Había entrado en el patio del 36 Quai des Orfevres: la famosa jefatura de policía francesa. Piensen en Scotland Yard. Piensen en Quantico.

– Vaaaya -estiré la palabra al tiempo que miraba a través de la ventanilla-, sea lo que sea esto, es grande.

Berleand levantó las palmas.

– Aquí no nos ocupamos de las infracciones de tráfico.

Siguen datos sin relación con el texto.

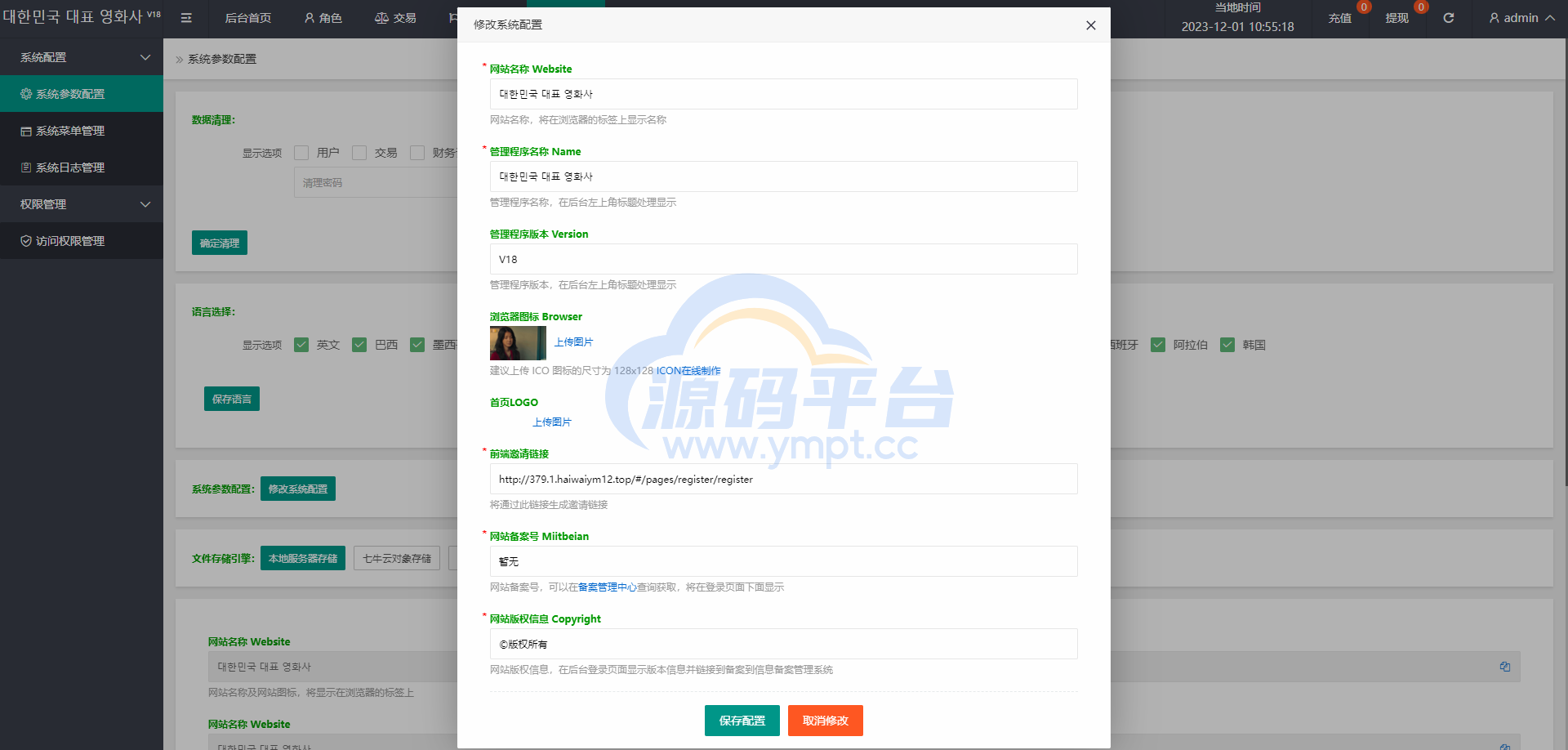Image resolution: width=1568 pixels, height=750 pixels.
Task: Close the 修改系统配置 dialog with X
Action: pyautogui.click(x=1090, y=25)
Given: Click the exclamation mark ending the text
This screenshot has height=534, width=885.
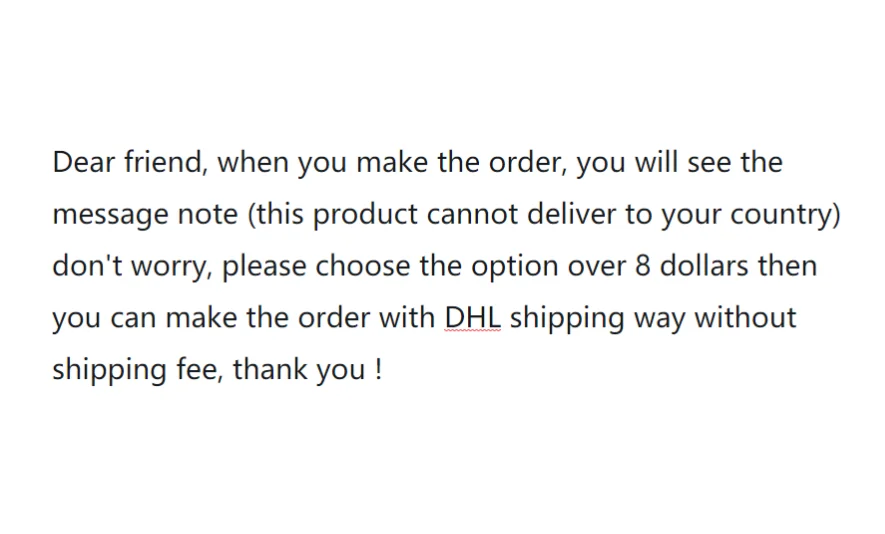Looking at the screenshot, I should (x=377, y=370).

Caramba con los franceses. La jefatura de policía era una fortaleza sólida, intimidatoria, gigantesca y absolutamente preciosa.

– Impresionante, ¿no?

– Incluso sus comisarías son maravillas arquitectónicas -comenté.

– Espere a ver el interior.

No tardé en averiguar que Berleand estaba siendo de nuevo sarcástico. El contraste entre la fachada y lo que había en el interior era como un brutal puñetazo. El exterior había sido creado para durar siglos; el interior tenía todo el encanto y la personalidad de los lavabos públicos de una autopista. Las paredes eran de un blanco sucio, o quizás habían sido blancas pero se habían amarilleado con los años. No había pinturas, ningún adorno en las paredes, pero sí los suficientes raspones como para preguntarme si alguien había corrido encima de ellas con zapatos de tacón. El linóleo que cubría el suelo quizás había estado de moda allá por 1957.

No había ascensores hasta donde pude averiguar. Subimos por unas anchas escaleras, la versión francesa de una caminata de precalentamiento. La subida parecía no acabar nunca.

– Por aquí.

Los cables al aire se entrecruzaban en el techo y daban el aspecto de decorado para un anuncio de peligro de incendios. Seguí a Berleand por un pasillo. Pasamos junto a un horno microondas colocado en el suelo. Había impresoras, pantallas y ordenadores junto a las paredes.

– ¿Se trasladan?

– No.

Me llevó a una celda, quizás de metro ochenta por metro ochenta. Individual. Tenía cristales en lugar de barrotes. Dos bancos sujetos a las paredes formaban una V en el rincón. Los colchones eran delgados, azules y tenían el sospechoso aspecto de las colchonetas de lucha que recordaba del gimnasio del instituto. Una manta de color naranja raída, como las de una línea aérea de bajo coste usada durante demasiado tiempo, descansaba plegada sobre el banco.